La desnutrición puede ser lo suficientemente leve como para no presentar síntomas; pero puede ser tan grave que el daño ocasionado sea irreversible, a pesar de que se pueda mantener a la persona con vida. Si la desnutrición no se trata, puede ocasionar discapacidad mental y física, enfermedades y posiblemente la muerte.
El dramático caso de una madre que utilizaba a su hija de tan sólo 2 años y 4 meses, pidiendo limosna en las principales calles de San Antonio, abrió sin duda un profundo debate en la comunidad sanantonina.
El evidente grado de desnutrición presentado por la pequeña María José, obligó al Juzgado de Menores a ordenar una medida de protección a la menor, para que fuera recibida en la Corporación para la Nutrición Infantil (Conin), ante su evidente riesgo social.
Según la encargada de Conin en San Antonio, la enfermera Teresa Salvatierra, este es sin duda un caso más de los que están acostumbrados a recibir en el centro.

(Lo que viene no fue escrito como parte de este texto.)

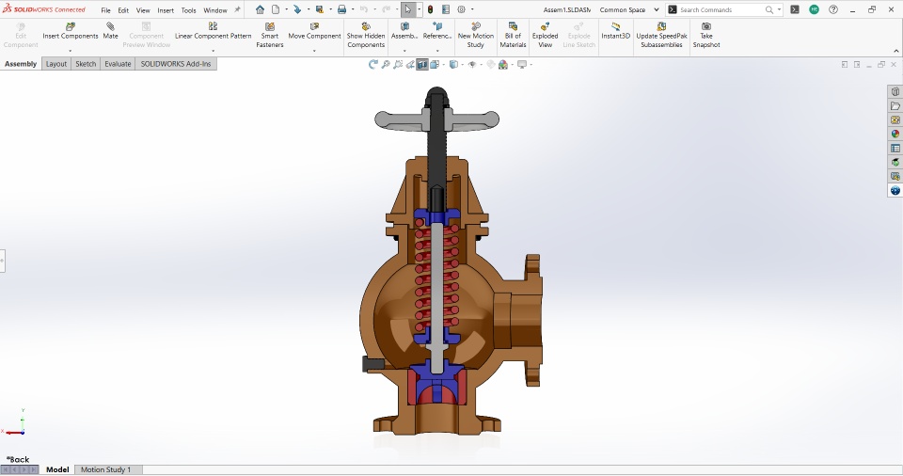903x476 pixels.
Task: Switch to Motion Study 1 tab
Action: (x=105, y=469)
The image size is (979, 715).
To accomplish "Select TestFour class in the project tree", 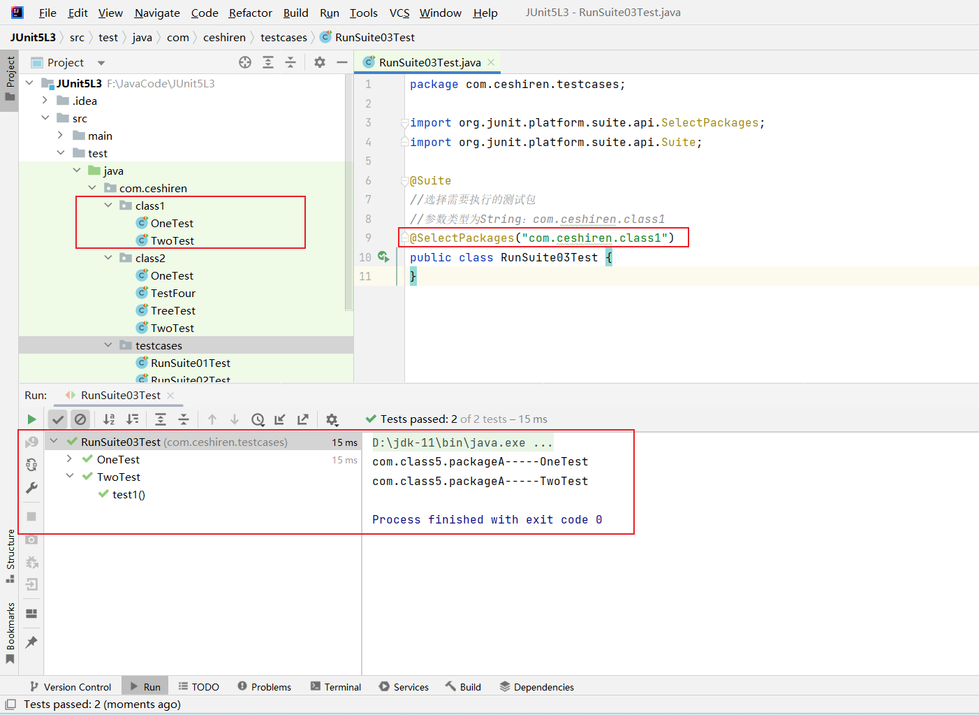I will (x=172, y=293).
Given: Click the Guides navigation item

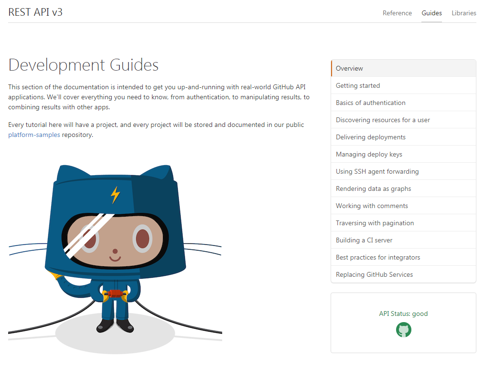Looking at the screenshot, I should (431, 13).
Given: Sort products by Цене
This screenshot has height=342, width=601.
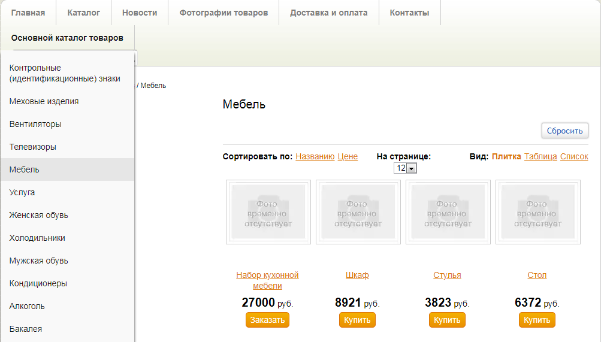Looking at the screenshot, I should click(348, 156).
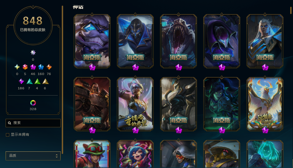
Task: Click the purple diamond icon above 186
Action: click(x=21, y=81)
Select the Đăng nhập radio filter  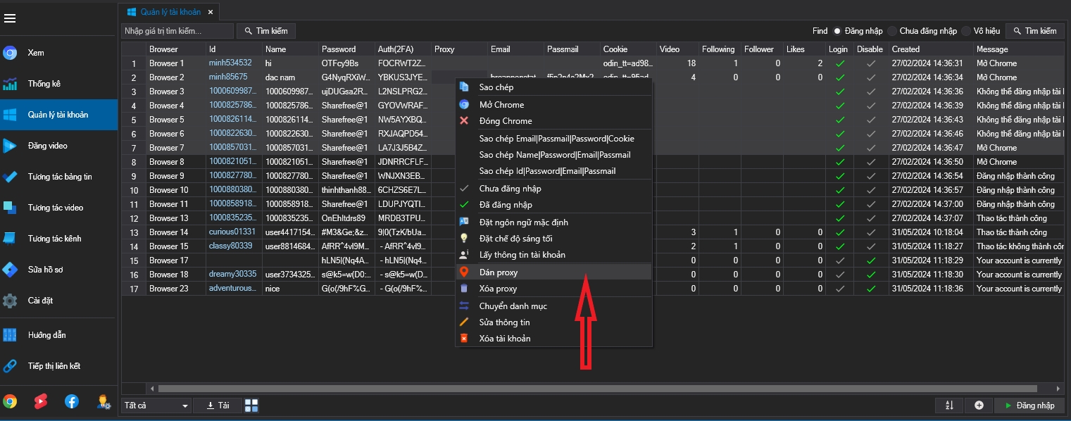837,31
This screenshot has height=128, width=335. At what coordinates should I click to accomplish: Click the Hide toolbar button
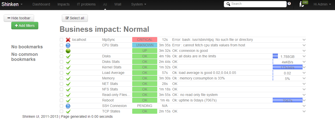click(x=19, y=18)
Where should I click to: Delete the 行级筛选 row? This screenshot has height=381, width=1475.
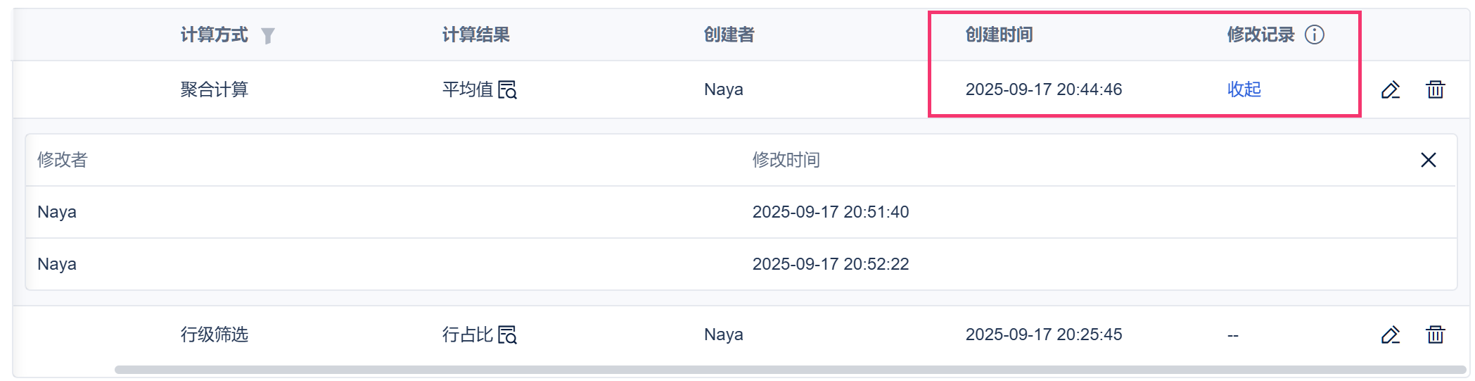1436,335
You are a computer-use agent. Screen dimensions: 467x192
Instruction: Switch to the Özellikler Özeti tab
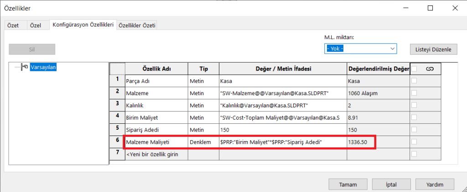[x=137, y=25]
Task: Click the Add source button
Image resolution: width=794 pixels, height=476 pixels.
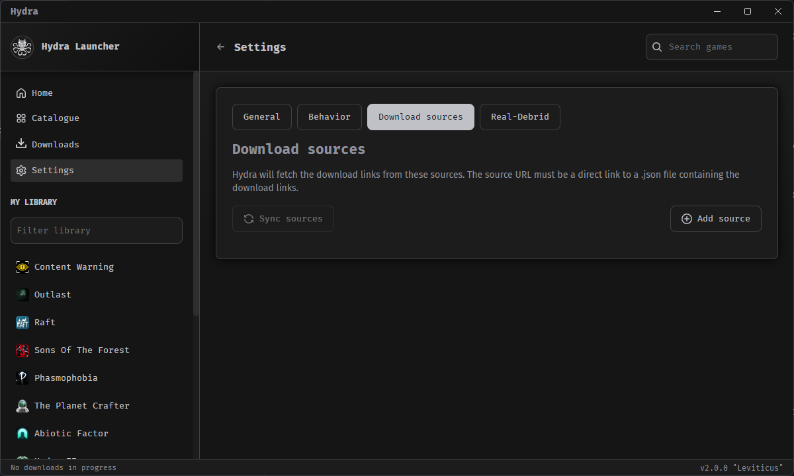Action: click(x=715, y=219)

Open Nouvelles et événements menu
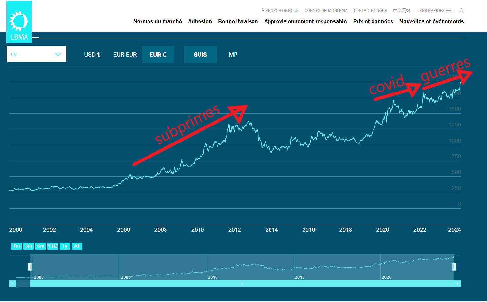(431, 21)
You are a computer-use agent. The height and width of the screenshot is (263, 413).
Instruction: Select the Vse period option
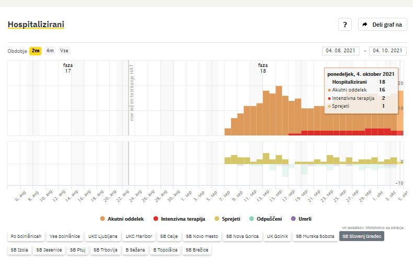(x=64, y=51)
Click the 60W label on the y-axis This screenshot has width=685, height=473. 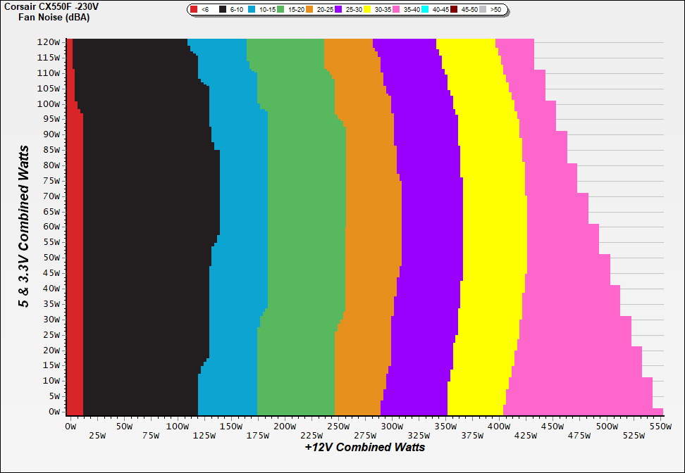click(51, 227)
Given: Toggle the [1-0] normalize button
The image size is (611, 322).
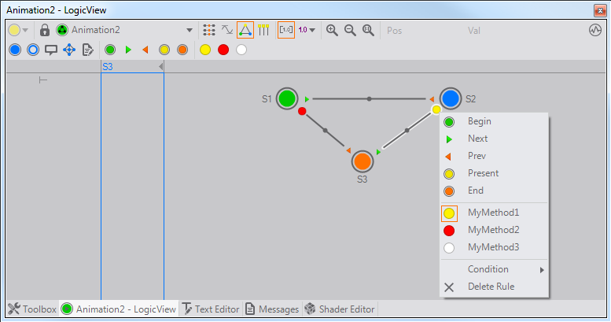Looking at the screenshot, I should coord(286,30).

"Estadísticas a nivel regional y local no existen respecto a la cantidad de niños que son utilizados por sus padres en este tipo de prácticas y que hayan presentado riesgos nutricionales. Esta es una cifra solapada y oculta porque estas personas saben muy bien cómo eludir la fiscalización y este tipo de abuso y maltrato infantil, porque en el fondo explotar a un niño de esta manera, también es considerado como un maltrato", explicó la enfermera.
Según la asistente social de Conin, Lilian Wenzel, en el centro sólo han recibido otros dos casos similares al de María José. "Es muy difícil pesquisar este tipo de situaciones, por lo que creemos que efectivamente puede haber muchos otros casos. Incluso en el verano estos aumentan, pero se trata fundamentalmente de gente que viene de Santiago a realizar este tipo de práctica.